Thomas Matthew Mary Nangle (1889 – January 4, 1972) was a Newfoundland cleric, military chaplain of the Royal Newfoundland Regiment during World War I, diplomat and later a Rhodesian politician and farmer.

Early life
He was born in St. John's, Newfoundland and educated at St. Bonaventure College before attending All Hallows College seminary in Dublin and St. Patrick's, Carlow College in Ireland.

He was ordained in the Roman Catholic priesthood in 1913 at the Basilica of St. John the Baptist in St. John's, Newfoundland and enlisted in the Newfoundland Regiment in 1915 becoming the regiment's padre ultimately gaining the rank of lieutenant-colonel. While on furlough in 1917, he returned to St. John's, Newfoundland to deliver popular lectures about the experiences of the troops and calling for new recruits to join the war effort.

Public service career
Following the war, Nangle was appointed by the Dominion of Newfoundland's government as Director of War Graves, Registration, Enquiries and Memorials and also as the country's representative on the Imperial War Graves Commission in London and supervised the construction of memorials to Newfoundland soldiers in Newfoundland, including the National War Memorial in St. John’s at King’s Beach, and 15 war graveyards  and memorials in Europe and Gallipoli including the Beaumont-Hamel Newfoundland Memorial in Beaumont-Hamel in France and four other similar memorial parks at Gueudecourt, Masnières and Monchy-le-Preux in France and at Courtrai/Kortrijk Belgium on notable battlefields where the Newfoundland Regiment fought. While in London, he acted as the High Commissioner of Newfoundland to the United Kingdom from 1923 to 1924.

## Recorded data:

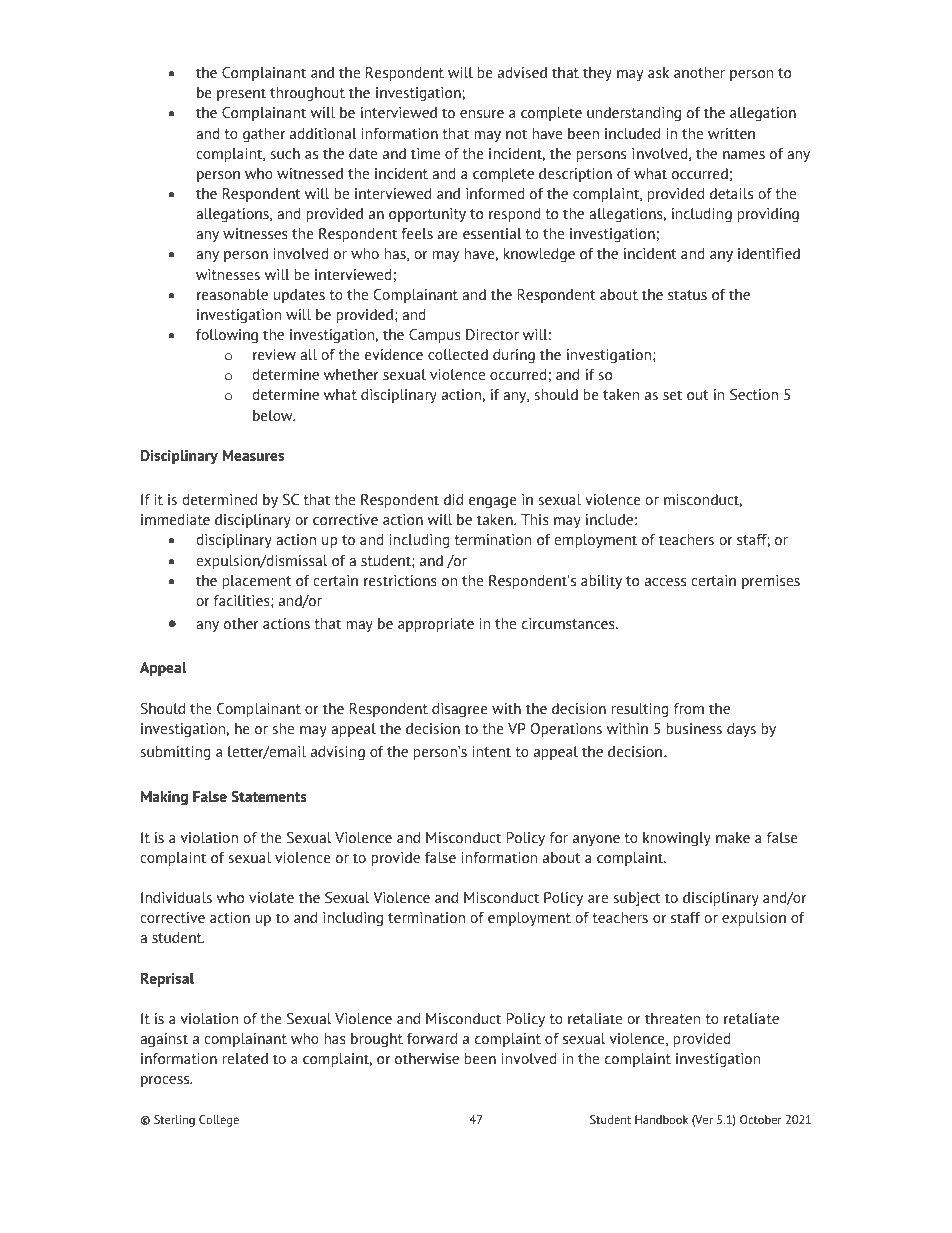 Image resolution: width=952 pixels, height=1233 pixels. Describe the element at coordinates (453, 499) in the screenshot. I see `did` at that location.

## Short problem 1:
List every place in France that the biography of Thomas Nangle names as the site of a Newfoundland memorial park.
## Short problem 2:
According to the biography of Thomas Nangle, during which years did he act as High Commissioner of Newfoundland to the United Kingdom?
## Short problem 3:
Carry on writing the biography of Thomas Nangle, starting right after its last sentence.

## Expected answer 1:
Beaumont-Hamel, Gueudecourt, Masnières, Monchy-le-Preux

## Expected answer 2:
From 1923 to 1924.

## Expected answer 3:
Rhodesia
In 1926, Nangle later left the priesthood, emigrated to Rhodesia in Africa where he became a farmer, married, and became active with the Reform Party, which he had helped found, and was elected in the 1933 election to the Southern Rhodesian Legislative Assembly as the MP for Salisbury District. He was defeated the next year in the 1934 election by Prime Minister of Southern Rhodesia Godfrey Martin Huggins who ran against Nangle in his district. Nangle ran for the legislative assembly again in the 1946 and 1948 elections as a candidate for the Rhodesia Labour Party but was defeated. He died in Rhodesia in 1972 at the age of 83.

Legacy
A street in St. John's is named Padre Nangle Place in his honour, and in 2016, Nangle was named a National Historic Person.

References

1889 births
1972 deaths
Rhodesian politicians
White Rhodesian people
Canadian emigrants to Rhodesia
Politicians from St. John's, Newfoundland and Labrador
Diplomats of former countries
World War I chaplains
Alumni of Carlow College
Alumni of All Hallows College, Dublin
Newfoundland military personnel of World War I
20th-century Canadian Roman Catholic priests
Rhodesian Roman Catholics
Persons of National Historic Significance (Canada)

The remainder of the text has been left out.